■ LIST OF TASKS ■
- a) Decide whether each statement agrees with the text about the grandmother's yard, answering yes or no and quoting the words of the text that decide it: (i) The grandmother planted her garden in the far back corner of the yard. (ii) The grandmother fed the wild cats leftovers from breakfast. (iii) The spare bedroom had two beds.
- b) Transcribe word for word the passage of the text about the grandmother's yard starting with "There were many" and going on through "bouquet of flowers.".

====== TEXT TO READ ======

I remember as a child running around by myself in my grandmother’s back yard lost in my thoughts and in my surroundings. The backyard was deep on a slope with a crabapple tree and many other trees. In the far back corner she planted her garden and on the edge of her driveway she would grow her Sunday flowers. The side yard, sloping down into a pool of willows, is where all the wild cats would appear. My grandmother would feed every last one of them the leftovers from dinner. In the back along the edge was a very dark wooded area.
There were many things about my grandmother’s that scared me as a child. The “dark” wooded area was a place that seemed very evil to me. The tallest tree in the yard was mysterious, but I always found myself under the tree and at night when I was put to bed in the old rope bed in the spare bedroom (that conveniently had three beds, one for each one of us), I was always frightened by that tree I spent many hours underneath. Bushes along the back of the house would scratch up against the window as I would stare at shadows on the wall. The basement was cold with many rooms and hiding spaces, to this day I have never seen a house like it. But those rooms often scared the daylights out of me. There were only two things in that basement I thought were beautiful and that was the colorful lights in the class block bar and watching my grandmother put together her Sunday bouquet of flowers.

====== ENTRIES SHOWN ======

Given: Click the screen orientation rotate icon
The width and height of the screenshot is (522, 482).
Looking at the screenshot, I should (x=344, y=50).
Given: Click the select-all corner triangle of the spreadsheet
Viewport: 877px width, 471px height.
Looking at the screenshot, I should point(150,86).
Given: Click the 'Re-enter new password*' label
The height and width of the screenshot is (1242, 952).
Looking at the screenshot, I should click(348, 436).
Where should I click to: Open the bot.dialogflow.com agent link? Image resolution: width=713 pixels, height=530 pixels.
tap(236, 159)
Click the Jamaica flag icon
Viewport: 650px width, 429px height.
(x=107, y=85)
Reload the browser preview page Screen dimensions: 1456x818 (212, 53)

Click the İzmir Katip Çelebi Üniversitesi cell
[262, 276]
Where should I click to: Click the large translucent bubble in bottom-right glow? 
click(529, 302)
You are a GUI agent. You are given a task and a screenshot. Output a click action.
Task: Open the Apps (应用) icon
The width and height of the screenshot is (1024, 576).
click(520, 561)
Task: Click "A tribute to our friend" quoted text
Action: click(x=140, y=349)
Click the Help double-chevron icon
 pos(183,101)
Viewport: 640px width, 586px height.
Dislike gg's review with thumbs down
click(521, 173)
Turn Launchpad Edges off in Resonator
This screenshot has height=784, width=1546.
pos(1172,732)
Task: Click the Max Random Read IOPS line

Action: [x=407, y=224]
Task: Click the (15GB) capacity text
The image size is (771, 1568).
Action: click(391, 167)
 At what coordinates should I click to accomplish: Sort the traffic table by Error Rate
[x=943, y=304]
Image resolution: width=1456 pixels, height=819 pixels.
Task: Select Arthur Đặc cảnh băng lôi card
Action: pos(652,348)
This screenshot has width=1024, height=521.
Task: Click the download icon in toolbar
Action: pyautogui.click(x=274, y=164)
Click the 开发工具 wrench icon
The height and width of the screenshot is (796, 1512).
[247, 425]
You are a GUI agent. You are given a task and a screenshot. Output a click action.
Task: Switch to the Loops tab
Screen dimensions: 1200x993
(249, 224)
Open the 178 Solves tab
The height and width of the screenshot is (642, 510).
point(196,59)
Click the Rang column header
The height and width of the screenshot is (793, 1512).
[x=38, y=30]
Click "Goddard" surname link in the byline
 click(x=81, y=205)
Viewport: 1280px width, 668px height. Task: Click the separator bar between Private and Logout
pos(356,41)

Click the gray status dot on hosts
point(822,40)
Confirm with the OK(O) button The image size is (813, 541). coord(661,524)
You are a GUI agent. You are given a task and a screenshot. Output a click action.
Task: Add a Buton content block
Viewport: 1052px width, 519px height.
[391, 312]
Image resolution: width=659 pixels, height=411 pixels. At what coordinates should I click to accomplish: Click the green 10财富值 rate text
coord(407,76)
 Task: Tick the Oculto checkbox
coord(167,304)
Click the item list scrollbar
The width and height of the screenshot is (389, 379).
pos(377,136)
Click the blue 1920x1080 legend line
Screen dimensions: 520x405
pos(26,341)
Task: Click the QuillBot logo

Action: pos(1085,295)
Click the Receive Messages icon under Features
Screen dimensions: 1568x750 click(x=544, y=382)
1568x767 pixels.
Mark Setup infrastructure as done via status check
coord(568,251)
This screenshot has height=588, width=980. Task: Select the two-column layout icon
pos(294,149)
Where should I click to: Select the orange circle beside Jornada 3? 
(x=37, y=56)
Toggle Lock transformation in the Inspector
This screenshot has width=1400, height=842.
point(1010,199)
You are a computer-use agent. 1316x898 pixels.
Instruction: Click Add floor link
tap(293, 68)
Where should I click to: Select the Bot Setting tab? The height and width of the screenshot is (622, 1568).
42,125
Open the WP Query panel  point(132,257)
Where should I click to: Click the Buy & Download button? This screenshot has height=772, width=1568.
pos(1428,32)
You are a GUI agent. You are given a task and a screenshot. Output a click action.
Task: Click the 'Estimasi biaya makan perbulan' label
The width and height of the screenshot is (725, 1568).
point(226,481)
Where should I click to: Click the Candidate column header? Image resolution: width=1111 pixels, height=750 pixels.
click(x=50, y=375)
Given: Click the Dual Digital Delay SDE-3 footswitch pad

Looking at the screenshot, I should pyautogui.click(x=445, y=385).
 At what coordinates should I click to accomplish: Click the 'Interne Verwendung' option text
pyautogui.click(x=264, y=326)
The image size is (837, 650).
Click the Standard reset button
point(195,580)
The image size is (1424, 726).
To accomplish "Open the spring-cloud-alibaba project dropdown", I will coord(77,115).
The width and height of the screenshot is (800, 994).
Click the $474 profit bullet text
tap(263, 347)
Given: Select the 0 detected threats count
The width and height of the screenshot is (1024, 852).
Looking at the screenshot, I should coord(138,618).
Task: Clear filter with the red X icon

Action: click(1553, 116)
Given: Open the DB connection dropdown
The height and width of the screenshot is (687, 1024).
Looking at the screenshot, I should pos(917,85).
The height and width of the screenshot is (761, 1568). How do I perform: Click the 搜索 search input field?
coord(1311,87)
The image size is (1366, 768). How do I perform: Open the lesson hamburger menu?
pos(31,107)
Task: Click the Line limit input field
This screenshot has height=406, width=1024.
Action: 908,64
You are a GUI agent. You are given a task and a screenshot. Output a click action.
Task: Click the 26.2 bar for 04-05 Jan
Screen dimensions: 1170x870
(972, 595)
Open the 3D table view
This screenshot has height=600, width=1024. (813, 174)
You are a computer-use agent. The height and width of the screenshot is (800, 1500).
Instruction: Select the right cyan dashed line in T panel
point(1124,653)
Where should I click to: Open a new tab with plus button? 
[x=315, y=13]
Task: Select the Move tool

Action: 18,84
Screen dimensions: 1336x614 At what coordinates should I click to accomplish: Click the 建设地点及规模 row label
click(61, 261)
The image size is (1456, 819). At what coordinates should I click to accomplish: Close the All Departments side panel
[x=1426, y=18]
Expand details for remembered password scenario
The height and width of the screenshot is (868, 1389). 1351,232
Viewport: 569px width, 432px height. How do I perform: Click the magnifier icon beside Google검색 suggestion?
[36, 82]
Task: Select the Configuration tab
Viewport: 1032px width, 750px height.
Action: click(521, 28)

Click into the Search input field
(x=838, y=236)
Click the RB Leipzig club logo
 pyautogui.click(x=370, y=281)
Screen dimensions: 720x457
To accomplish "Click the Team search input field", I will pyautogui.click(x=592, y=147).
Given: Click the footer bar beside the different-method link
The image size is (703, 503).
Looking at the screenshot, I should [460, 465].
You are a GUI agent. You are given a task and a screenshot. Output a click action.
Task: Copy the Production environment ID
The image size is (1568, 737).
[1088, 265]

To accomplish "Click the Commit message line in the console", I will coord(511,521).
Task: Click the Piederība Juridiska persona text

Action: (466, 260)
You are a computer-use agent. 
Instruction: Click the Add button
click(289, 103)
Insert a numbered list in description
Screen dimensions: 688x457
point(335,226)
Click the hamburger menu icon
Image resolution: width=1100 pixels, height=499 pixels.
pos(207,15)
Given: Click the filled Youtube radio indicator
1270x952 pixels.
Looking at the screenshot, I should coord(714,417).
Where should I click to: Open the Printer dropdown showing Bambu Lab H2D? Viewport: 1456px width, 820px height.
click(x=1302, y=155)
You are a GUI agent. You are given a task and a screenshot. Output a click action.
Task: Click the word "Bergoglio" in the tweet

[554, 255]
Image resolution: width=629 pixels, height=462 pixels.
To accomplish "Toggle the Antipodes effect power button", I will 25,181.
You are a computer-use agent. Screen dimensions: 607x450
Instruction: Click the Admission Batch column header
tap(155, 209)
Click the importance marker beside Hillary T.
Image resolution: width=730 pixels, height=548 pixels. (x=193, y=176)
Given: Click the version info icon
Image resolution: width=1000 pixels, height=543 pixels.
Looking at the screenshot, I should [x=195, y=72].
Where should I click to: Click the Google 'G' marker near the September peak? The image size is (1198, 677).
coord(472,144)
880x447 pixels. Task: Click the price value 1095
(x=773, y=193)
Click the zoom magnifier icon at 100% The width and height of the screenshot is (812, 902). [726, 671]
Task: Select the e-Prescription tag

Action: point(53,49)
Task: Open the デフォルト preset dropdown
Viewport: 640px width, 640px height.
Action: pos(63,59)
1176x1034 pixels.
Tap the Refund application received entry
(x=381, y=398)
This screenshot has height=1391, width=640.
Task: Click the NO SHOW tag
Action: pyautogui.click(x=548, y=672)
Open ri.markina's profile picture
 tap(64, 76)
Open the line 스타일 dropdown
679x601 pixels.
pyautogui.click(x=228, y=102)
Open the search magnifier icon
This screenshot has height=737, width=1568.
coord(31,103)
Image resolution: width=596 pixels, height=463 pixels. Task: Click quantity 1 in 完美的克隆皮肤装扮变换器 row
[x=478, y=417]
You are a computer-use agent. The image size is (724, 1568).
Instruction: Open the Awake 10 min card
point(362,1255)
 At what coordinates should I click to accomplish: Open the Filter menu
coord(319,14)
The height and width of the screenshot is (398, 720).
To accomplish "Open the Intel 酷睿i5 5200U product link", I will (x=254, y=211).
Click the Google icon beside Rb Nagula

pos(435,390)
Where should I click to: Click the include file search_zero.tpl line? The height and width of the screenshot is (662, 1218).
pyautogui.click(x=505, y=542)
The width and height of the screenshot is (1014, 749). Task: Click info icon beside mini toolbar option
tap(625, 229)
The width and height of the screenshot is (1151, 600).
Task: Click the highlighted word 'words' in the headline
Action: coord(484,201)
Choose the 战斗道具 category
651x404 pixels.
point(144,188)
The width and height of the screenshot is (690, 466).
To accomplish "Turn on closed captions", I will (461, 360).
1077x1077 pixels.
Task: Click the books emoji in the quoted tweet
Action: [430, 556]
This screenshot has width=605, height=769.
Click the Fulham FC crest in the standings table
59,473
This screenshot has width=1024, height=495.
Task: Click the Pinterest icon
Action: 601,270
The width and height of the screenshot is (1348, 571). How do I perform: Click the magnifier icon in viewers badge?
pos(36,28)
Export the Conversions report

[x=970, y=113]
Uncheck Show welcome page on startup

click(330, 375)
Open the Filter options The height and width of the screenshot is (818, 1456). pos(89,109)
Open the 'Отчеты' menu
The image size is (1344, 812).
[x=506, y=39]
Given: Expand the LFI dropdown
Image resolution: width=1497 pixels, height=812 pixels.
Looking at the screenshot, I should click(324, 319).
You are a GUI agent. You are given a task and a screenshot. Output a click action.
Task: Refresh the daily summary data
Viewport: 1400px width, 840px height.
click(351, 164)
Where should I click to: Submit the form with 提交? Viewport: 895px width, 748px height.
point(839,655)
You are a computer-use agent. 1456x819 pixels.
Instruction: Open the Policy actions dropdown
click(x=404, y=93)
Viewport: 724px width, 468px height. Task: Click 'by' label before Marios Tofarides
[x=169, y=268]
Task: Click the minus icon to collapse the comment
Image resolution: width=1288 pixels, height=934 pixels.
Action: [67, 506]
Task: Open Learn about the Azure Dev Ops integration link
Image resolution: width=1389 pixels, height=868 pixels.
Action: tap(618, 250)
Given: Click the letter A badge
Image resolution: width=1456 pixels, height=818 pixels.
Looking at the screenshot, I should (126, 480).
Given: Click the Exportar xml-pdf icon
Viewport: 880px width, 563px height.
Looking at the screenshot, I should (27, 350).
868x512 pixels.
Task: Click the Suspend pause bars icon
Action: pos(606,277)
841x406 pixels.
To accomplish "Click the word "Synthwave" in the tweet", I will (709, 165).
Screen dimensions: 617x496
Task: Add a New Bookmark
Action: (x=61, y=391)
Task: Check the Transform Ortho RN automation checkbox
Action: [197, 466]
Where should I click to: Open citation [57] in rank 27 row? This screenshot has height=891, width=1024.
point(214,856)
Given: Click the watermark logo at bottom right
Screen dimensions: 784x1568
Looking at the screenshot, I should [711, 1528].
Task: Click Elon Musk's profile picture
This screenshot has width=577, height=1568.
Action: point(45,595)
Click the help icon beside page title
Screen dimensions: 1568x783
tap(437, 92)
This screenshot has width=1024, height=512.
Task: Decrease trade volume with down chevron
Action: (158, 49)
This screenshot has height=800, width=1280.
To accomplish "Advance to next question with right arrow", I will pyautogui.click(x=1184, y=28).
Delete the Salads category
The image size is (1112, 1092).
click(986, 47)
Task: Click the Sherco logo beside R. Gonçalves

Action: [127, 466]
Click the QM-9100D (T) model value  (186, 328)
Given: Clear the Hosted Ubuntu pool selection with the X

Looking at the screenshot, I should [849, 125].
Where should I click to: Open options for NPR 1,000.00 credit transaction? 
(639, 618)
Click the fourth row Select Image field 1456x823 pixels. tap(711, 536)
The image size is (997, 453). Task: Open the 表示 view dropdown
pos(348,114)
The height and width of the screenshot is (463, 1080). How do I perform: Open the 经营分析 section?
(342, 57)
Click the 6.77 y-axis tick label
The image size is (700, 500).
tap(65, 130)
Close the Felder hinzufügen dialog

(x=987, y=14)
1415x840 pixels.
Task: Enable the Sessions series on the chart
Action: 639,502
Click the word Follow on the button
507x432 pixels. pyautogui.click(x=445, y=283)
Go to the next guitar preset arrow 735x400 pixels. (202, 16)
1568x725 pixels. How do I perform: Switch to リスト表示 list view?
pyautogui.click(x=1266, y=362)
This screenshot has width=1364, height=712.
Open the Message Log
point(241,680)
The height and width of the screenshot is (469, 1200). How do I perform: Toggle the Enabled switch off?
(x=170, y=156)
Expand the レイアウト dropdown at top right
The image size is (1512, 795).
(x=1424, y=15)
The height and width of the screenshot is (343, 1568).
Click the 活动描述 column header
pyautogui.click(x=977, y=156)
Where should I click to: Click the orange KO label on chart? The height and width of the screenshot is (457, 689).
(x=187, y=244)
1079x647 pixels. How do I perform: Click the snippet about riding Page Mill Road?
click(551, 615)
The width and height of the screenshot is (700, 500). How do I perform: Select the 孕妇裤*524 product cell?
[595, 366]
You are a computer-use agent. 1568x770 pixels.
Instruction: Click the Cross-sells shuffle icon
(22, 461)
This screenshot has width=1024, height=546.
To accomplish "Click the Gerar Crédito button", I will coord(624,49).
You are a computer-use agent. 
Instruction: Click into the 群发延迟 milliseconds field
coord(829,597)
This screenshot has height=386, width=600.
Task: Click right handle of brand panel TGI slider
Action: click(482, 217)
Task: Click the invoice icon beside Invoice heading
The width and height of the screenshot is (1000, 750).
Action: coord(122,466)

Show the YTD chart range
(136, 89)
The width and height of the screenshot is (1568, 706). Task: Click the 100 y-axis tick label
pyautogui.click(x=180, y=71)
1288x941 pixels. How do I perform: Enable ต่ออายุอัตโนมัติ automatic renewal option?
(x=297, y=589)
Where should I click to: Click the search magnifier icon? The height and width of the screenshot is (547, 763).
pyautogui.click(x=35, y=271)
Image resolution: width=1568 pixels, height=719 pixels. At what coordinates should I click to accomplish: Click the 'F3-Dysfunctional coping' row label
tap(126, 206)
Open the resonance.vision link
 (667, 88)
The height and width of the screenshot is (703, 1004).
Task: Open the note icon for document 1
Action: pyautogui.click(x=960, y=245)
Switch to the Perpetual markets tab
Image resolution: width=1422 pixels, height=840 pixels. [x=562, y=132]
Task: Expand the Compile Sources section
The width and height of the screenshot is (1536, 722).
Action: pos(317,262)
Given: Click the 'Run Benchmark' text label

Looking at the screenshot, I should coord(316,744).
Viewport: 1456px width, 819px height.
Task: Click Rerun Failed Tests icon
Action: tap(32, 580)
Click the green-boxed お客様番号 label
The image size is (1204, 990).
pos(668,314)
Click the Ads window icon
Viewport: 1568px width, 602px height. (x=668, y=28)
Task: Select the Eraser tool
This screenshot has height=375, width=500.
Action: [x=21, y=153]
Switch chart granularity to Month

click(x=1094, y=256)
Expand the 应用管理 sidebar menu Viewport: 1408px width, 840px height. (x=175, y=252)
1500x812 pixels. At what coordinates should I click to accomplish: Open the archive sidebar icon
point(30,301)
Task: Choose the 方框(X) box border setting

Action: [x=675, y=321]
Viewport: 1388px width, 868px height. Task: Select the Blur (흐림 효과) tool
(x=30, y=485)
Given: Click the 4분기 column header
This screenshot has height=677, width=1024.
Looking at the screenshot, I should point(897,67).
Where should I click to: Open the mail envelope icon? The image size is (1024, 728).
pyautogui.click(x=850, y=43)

======

■ FINAL RESULTS ■
- a)
(i) Yes: "In the far back corner she planted her garden"
(ii) No: "My grandmother would feed every last one of them the leftovers from dinner."
(iii) No: "that conveniently had three beds, one for each one of us"

- b)
There were many things about my grandmother’s that scared me as a child. The “dark” wooded area was a place that seemed very evil to me. The tallest tree in the yard was mysterious, but I always found myself under the tree and at night when I was put to bed in the old rope bed in the spare bedroom (that conveniently had three beds, one for each one of us), I was always frightened by that tree I spent many hours underneath. Bushes along the back of the house would scratch up against the window as I would stare at shadows on the wall. The basement was cold with many rooms and hiding spaces, to this day I have never seen a house like it. But those rooms often scared the daylights out of me. There were only two things in that basement I thought were beautiful and that was the colorful lights in the class block bar and watching my grandmother put together her Sunday bouquet of flowers.